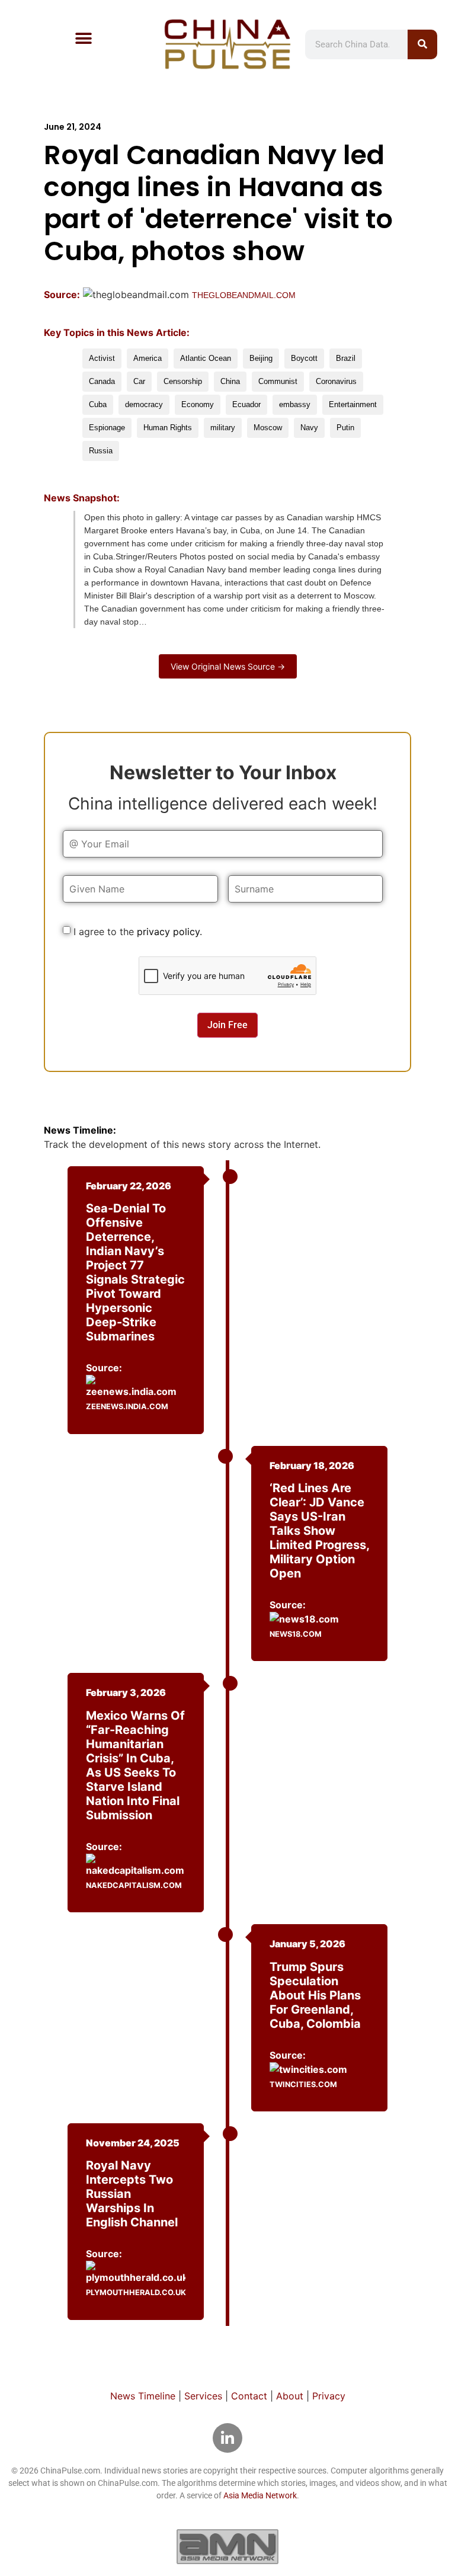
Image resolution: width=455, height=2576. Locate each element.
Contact (249, 2396)
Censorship (183, 381)
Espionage (107, 427)
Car (139, 381)
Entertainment (353, 404)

What you will do :: I'd like every record printed exactly, with the pictures left out.

Worked solution ::
Image resolution: width=455, height=2576. Locate each element.
Contact (249, 2396)
Censorship (183, 381)
Espionage (107, 427)
Car (139, 381)
Entertainment (353, 404)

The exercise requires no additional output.